#### REQUIRED ACTION A
List every album title named in the passage about Malcolm Middleton.
#### REQUIRED ACTION B
Please extend the passage about Malcolm Middleton, picking up right after its final sentence.

#### SELECTED TEXT
-- Opening Marker --
As half of the Scottish duo Arab Strap, Malcolm Middleton seemed the only stabilizing force in Aidan Moffat’s life. Against the slurred lunacy and ambling self-destruction of Moffat’s vocal persona, Middleton provided an even plateau of acoustic melancholy. Whether with the brutal minimalism of 2000’s Elephant Shoe or the baroque folk on 2003’s Monday at the Hug and Pint, Middleton’s arrangements had always given his blotto buddy a tune he could spill his guts over after everyone else had caught a taxi home.
Or at least that’s how it appeared if you hadn’t listen to Middleton’s own records. With 2002’s 5:14 Fluoxytine Seagull Alcohol John Nicotine and now with Into the Woods, Middleton has revealed himself as much of a fuck-up as Moffat, albeit one without the need to embarrass himself with every stanza. “Devastation,” “Monday Night Nothing” and “Choir” are instructive in their willingness to reveal Middleton’s crushing insecurities with utter sincerity. Moffat might hide behind a joke or a collapsing relationship, but Middleton flatly intones, “There’s a bear in my bed/ Wanting to be loved/ Eyes like marbles/ All he needs is a hug,” in that unmistakable Scottish brogue.
-- Closing Marker --
#### SUPPLIED MATERIAL
-- Opening Marker --
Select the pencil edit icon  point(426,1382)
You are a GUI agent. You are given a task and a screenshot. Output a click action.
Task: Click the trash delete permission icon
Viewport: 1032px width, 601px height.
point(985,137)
-- Closing Marker --
#### REPLY A
Elephant Shoe
Monday at the Hug and Pint
5:14 Fluoxytine Seagull Alcohol John Nicotine
Into the Woods

#### REPLY B
His honesty may be endearing, but Middleton’s tunes at these moments are often marred by his lyrical solipsism. Meditative acoustic guitar, plaintive piano and a few synths make quaint, entirely predictable sets for Middleton’s midlife dramas. However numerous his demons, though, Middleton is an able arranger. More often than not, Into the Woods breaks this weepy mold for some truly inspired tracks. With synths that pop and bristle or guitars that squeal and fuzz, “No Modest Bear” and “A New Heart” make our hero’s despair danceable and the tunes much easier to swallow. “A Happy Medium” with its skipping beat, sunny acoustic guitars and female back-up vocals, even makes Middleton’s near-laughable line, “Woke up again today/ Realized I hate myself/ My face is a disease,” seem the very essence of insight.
Into the Woods proves that Middleton is more than just a sad bloke with a guitar. Though he lacks the thrill of his partner’s graphic confessions, as a tunesmith, Middleton has assured us he’s no wee lad.